§ Task description
Would you reproduce exactly, and only, the lines starting at the one with "This screenshot has height=495, width=1136." and ending at the last line of the data, with both included? Leave the pictures out.

(Collected data entries)
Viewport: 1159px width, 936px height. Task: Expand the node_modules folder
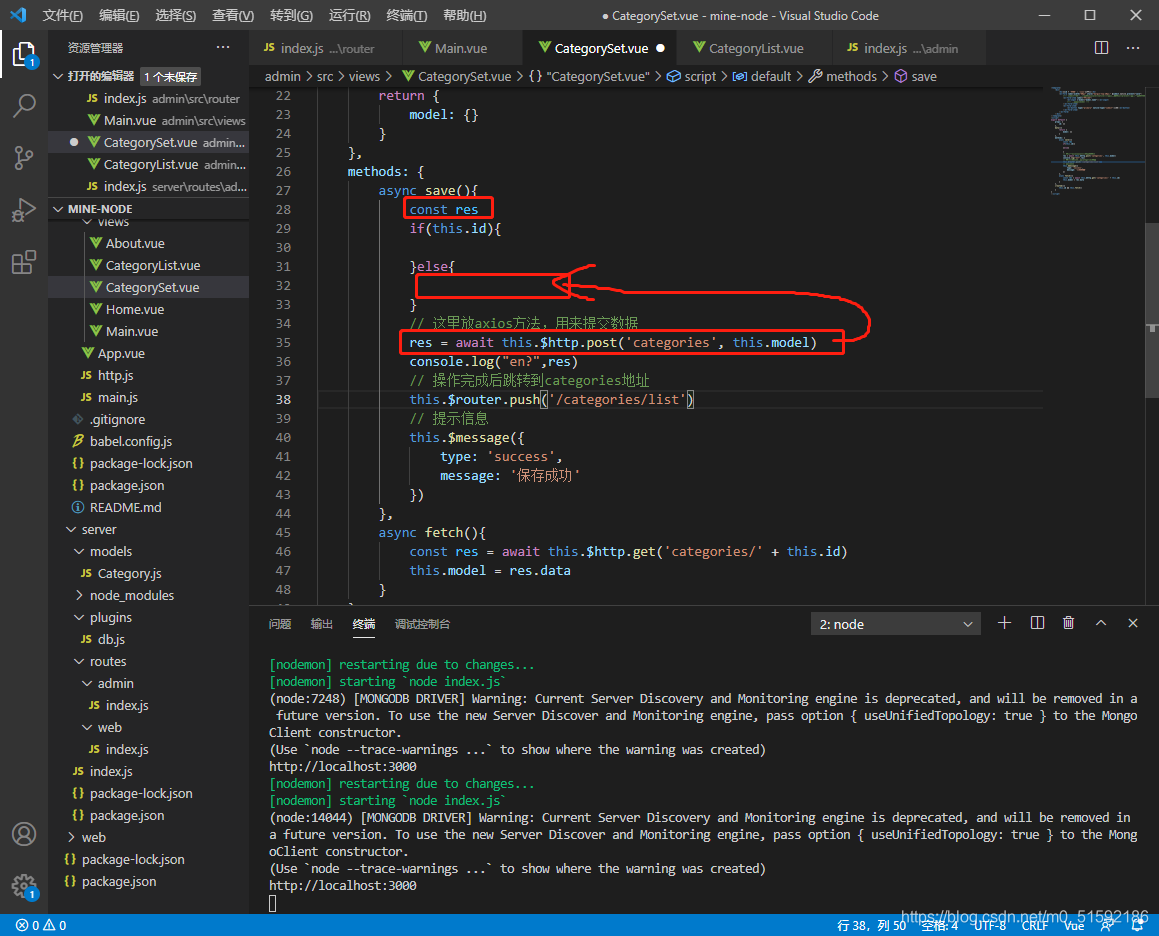[x=131, y=595]
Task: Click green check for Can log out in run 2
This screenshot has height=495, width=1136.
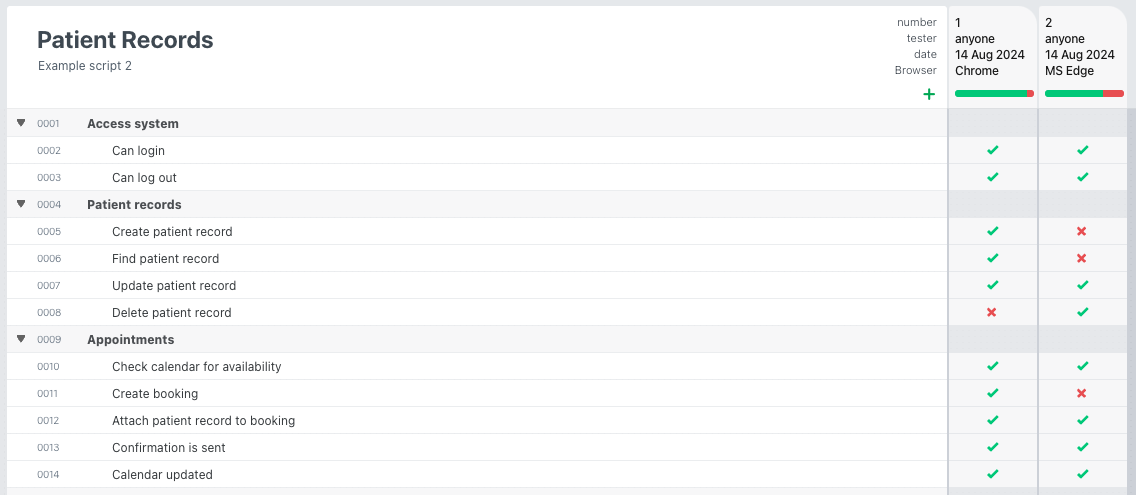Action: [1082, 178]
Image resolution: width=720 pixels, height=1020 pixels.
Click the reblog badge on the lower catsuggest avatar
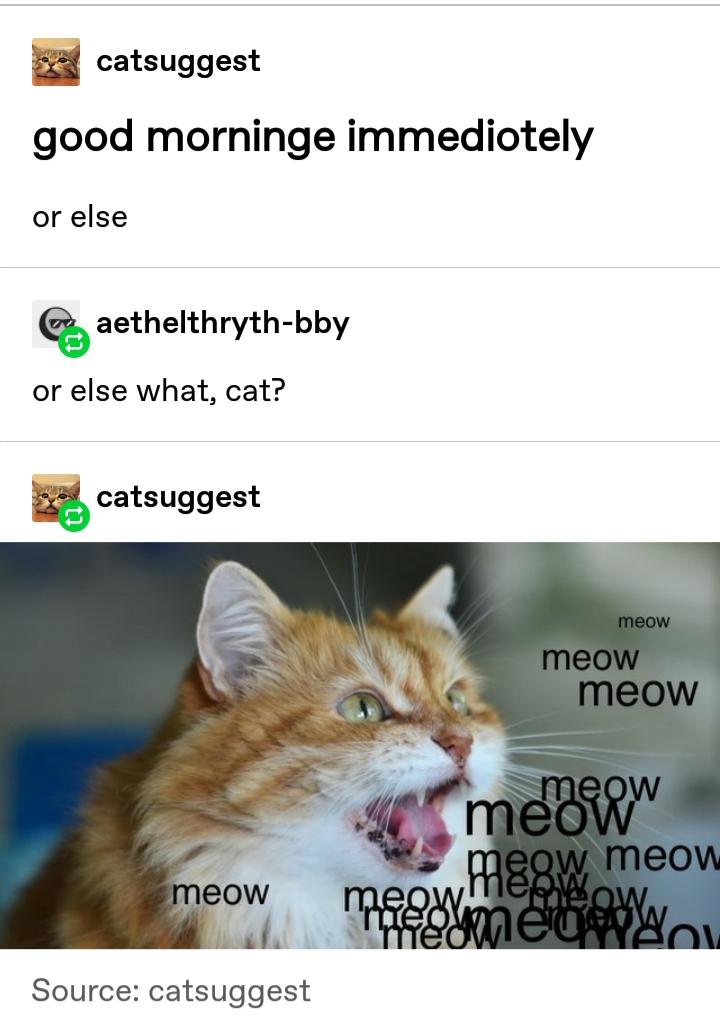(x=74, y=517)
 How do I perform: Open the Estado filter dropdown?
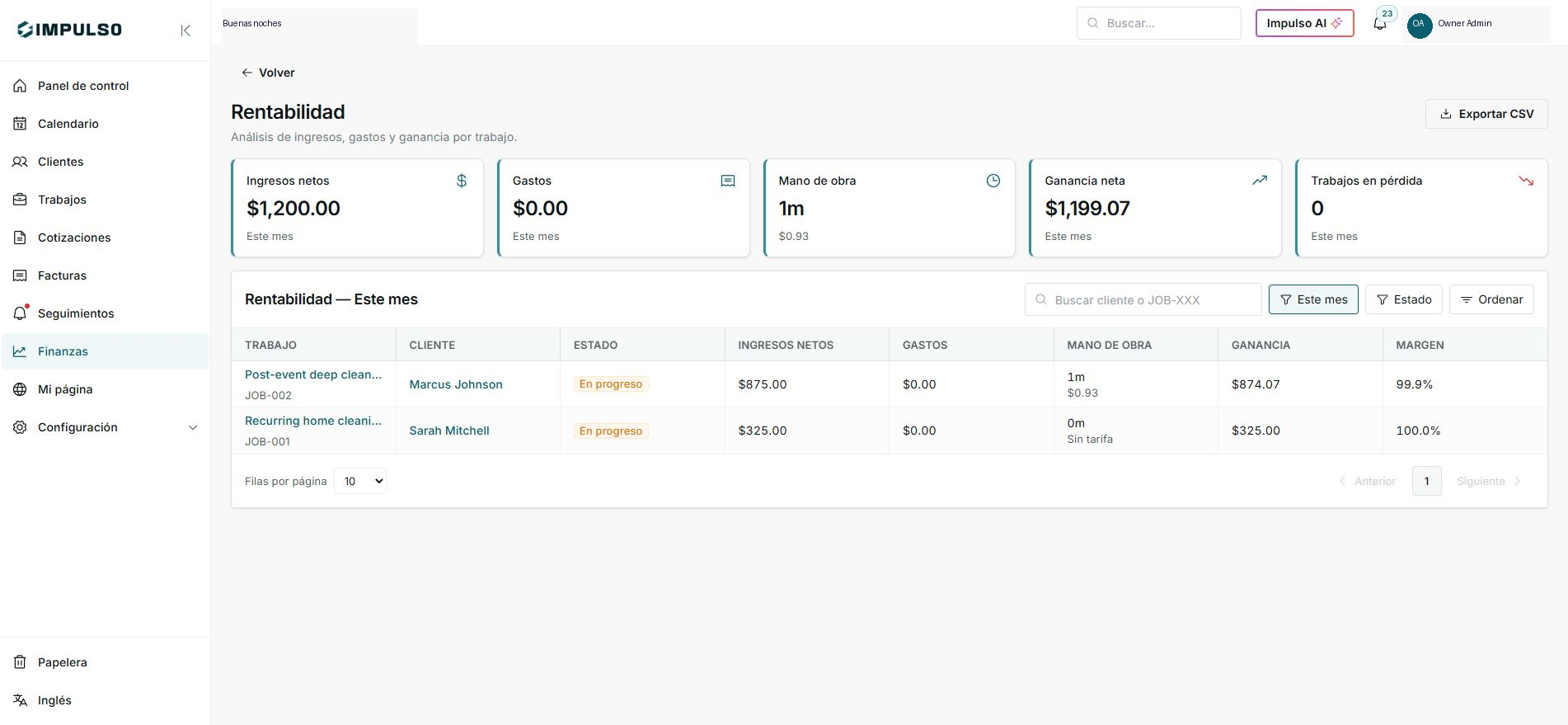pos(1404,299)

§ Response to this task
This screenshot has height=495, width=1136.
Action: [1082, 178]
Image resolution: width=720 pixels, height=1020 pixels.
Click the reblog badge on the lower catsuggest avatar
(x=74, y=517)
 How do I perform: Open the Estado filter dropdown?
pos(1404,299)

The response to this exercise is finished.